_WORK TO DO_: Starting at the row that reads "Close the New Connection Wizard window" and ending at the last of the rows, rewrite those lines with "New Connection Wizard" swapped for "Network Setup Wizard", leaving everything else unchanged. Leave the pictures out of your answer.

_Item coordinate data_:
※

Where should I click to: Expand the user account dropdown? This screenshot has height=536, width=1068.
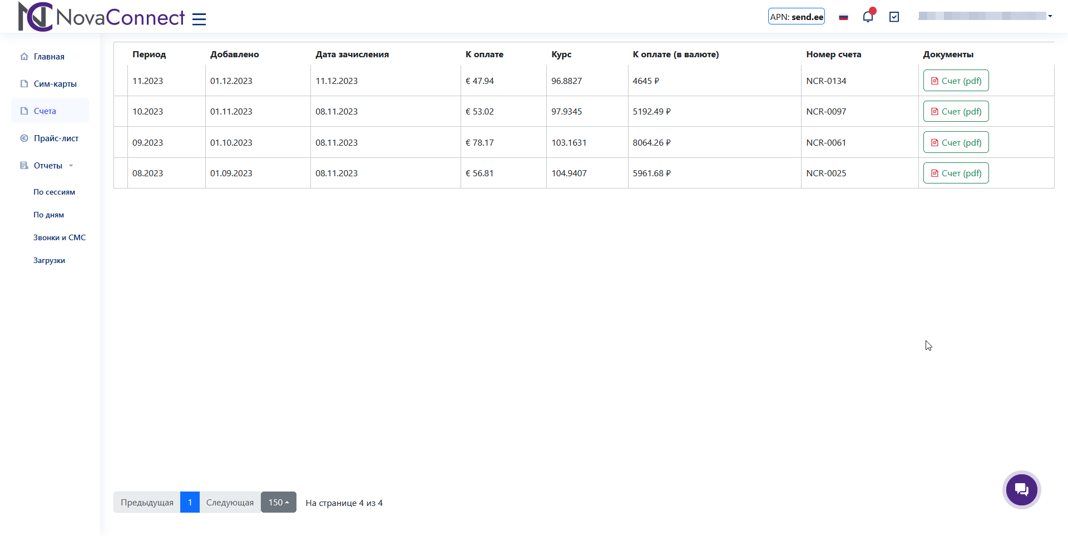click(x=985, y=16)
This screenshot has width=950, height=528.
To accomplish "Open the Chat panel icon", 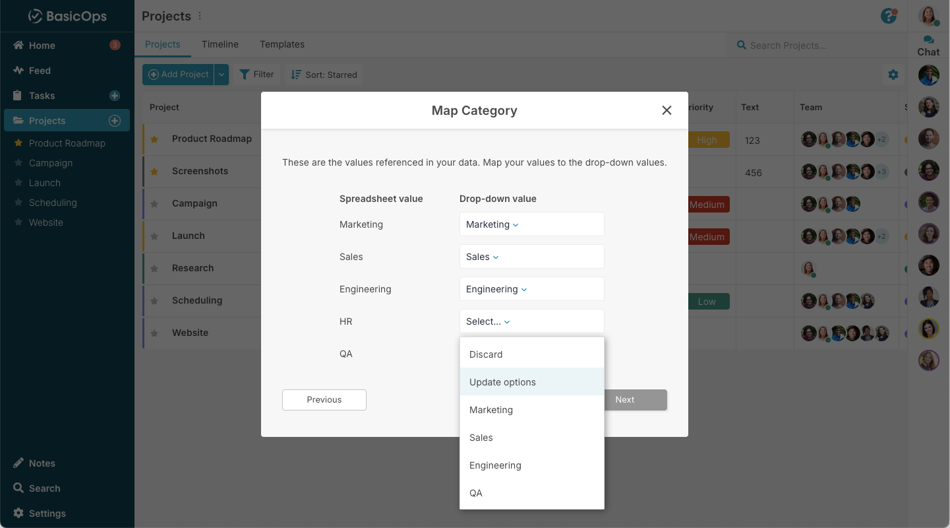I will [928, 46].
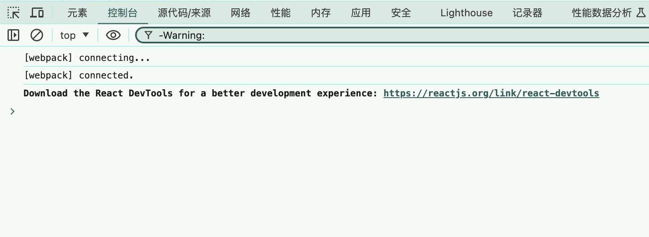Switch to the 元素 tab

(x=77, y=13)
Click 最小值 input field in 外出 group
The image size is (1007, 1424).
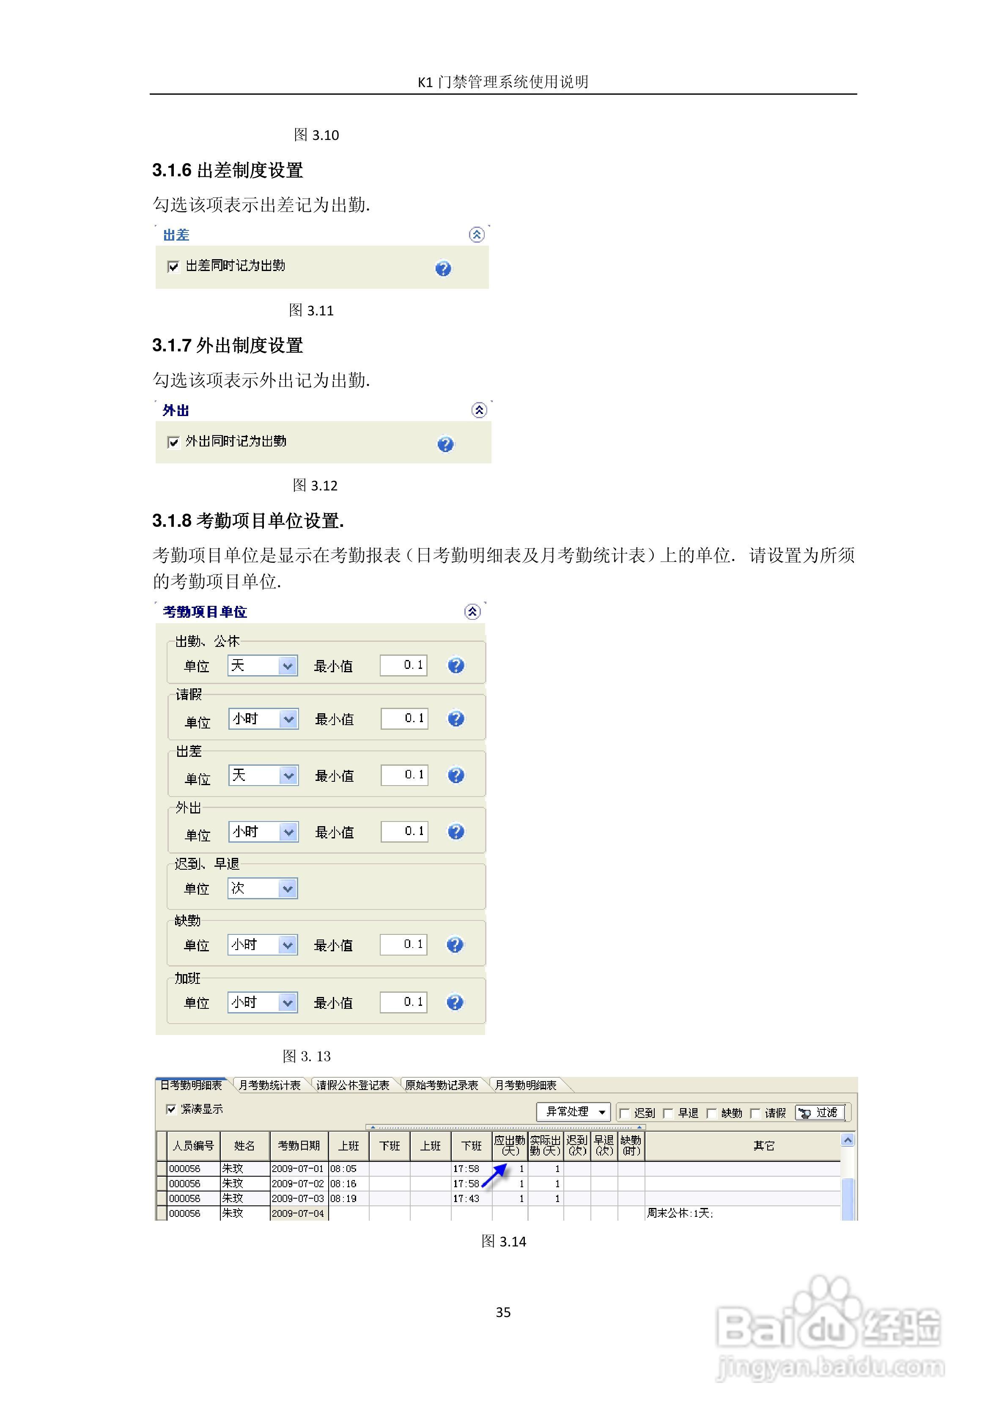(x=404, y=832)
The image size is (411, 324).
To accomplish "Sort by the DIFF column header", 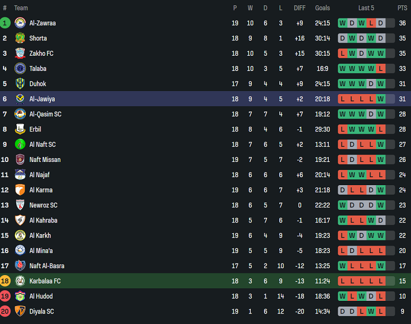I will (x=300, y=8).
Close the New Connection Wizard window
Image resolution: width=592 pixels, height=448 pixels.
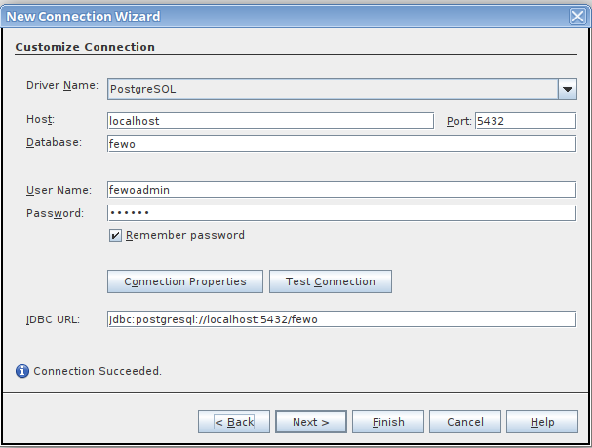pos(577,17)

※

_ANSWER BELOW_:
Close the Network Setup Wizard window
Image resolution: width=592 pixels, height=448 pixels.
pos(577,17)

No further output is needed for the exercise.